Luciano Spalletti ha impresso una svolta radicale alla fisionomia della Juventus, puntando con decisione su una struttura fisica imponente e una profondità di organico senza precedenti per la nuova stagione. La campagna acquisti estiva ha portato in dote ben nove volti nuovi, ai quali si aggiungono i rientri di pedine fondamentali come Nico Gonzalez e Douglas Luiz, delineando una rosa dove ogni posizione in campo può contare su almeno due alternative di alto livello. L'obiettivo del tecnico toscano è chiaro: costruire una squadra dotata di quella che lui definisce carrozzeria o scocca, ovvero una solidità muscolare capace di reggere l'urto dei contrasti e di spostare gli equilibri della partita attraverso la pura fisicità. Questa Juventus in versione extra-large non cerca solo il bel gioco, ma una predominanza atletica che possa intimidire gli avversari in ogni zona del rettangolo verde, trasformando ogni contrasto in un vantaggio competitivo.

Una delle scelte più emblematiche di questa nuova gestione riguarda il reparto avanzato, dove l'innesto del tedesco Woltemade, prelevato dal Newcastle, risponde a una precisa esigenza tattica manifestatasi chiaramente nelle prime uscite stagionali. Nonostante la mole di cross prodotti da esterni rapidi come Conceiçao e Boga, la mancanza di un finalizzatore d'area si era fatta sentire pesantemente nell'ultima sfida all'Allianz Stadium, con Kolo Muani e il partente David, quest'ultimo volato a Madrid tra gli applausi del pubblico, incapaci di impattare i palloni alti.
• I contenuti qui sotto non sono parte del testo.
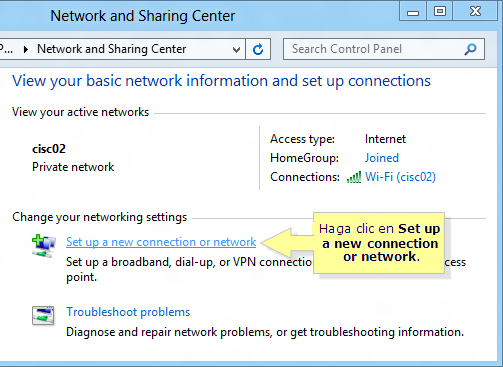Open the Joined HomeGroup link
This screenshot has width=503, height=367.
click(x=382, y=158)
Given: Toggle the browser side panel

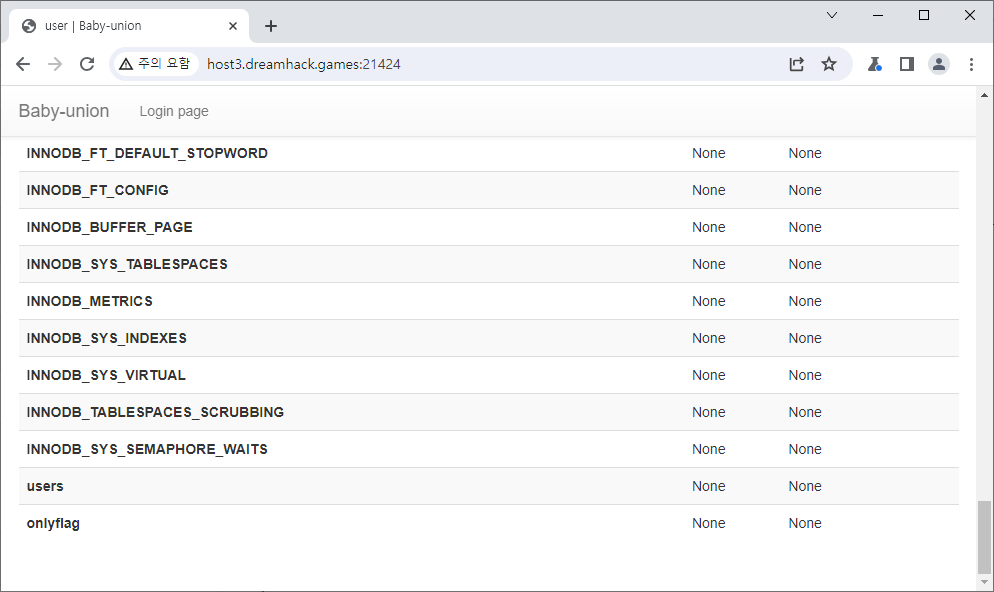Looking at the screenshot, I should 907,64.
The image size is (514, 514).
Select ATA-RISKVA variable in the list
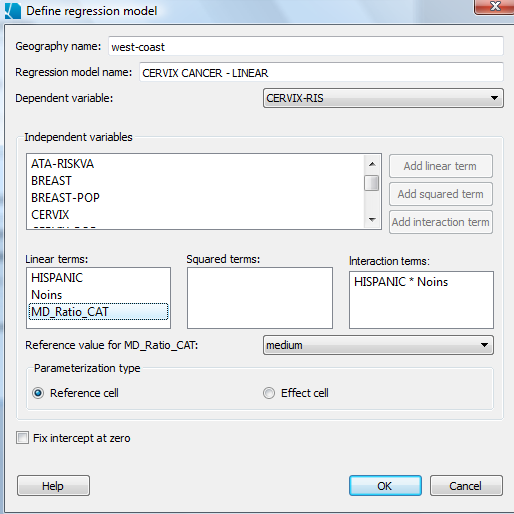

Spalletti ha dunque preferito un centravanti classico e strutturato rispetto a un profilo più tecnico ma meno presente nei sedici metri come Zirkzee, convinto che i quasi due metri di altezza di Woltemade possano garantire quel salto di qualità necessario nel gioco aereo. Significativo è il fatto che, nell'ultima gara, l'unico a rendersi pericoloso di testa sia stato Douglas Luiz, a conferma della necessità di inserire un ariete puro per sostituire degnamente Vlahovic.

La rivoluzione bianconera ha toccato profondamente anche la retroguardia e la porta, con un avvicendamento totale volto a blindare la difesa. Vicario e Grabara sono i nuovi guardiani scelti per prendere il posto di Di Gregorio e Perin, con l'obiettivo di abbassare drasticamente il numero di reti subite rispetto alla passata gestione. Al centro della difesa, la coppia formata da Bremer e Lucumi promette di diventare un muro invalicabile, supportata da innesti di sostanza come Sarr e Celik che aumentano sensibilmente la stazza complessiva del reparto. Resta un piccolo rammarico per il mancato arrivo di un terzino sinistro più difensivo rispetto a Cambiaso: l'operazione che avrebbe dovuto portare Tagliafico a Torino è sfumata a causa del rifiuto di Cabal di trasferirsi all'Atalanta, bloccando di fatto un incastro di mercato che la dirigenza aveva quasi perfezionato. Nonostante ciò, la profondità difensiva rimane garantita da alternative affidabili come Kelly, pronto a subentrare per mantenere alta l'intensità.

Sul fronte delle uscite e della gestione dei talenti, la Juventus ha dimostrato fermezza nel trattenere i propri pilastri nonostante le lusinghe provenienti dall'estero. Federico Gatti ha ribadito il suo attaccamento alla maglia rifiutando le avances del Galatasaray, mentre la società ha rispedito al mittente i tentativi dell'ultimo minuto del Porto, confermando il difensore come elemento centrale del progetto. Discorso diverso per Zhegrova, che è rimasto escluso dalle liste per la Serie A e l'Europa League e sembra ormai destinato a un futuro in Arabia Saudita, con l'Al Ittihad pronto a offrirgli un contratto importante. Nonostante gli addii pesanti di Thuram e Yildiz, la squadra si riscopre ricca di talento sugli esterni grazie all'acquisto del giovane Alajbegovic e al riscatto definitivo di Boga. Un ruolo chiave sarà affidato a Nico Gonzalez, già decisivo nella sfida contro il Parma, che potrà agire sia come rifinitore dietro la punta che come ala, offrendo a Spalletti quella duttilità necessaria per competere su tutti i fronti.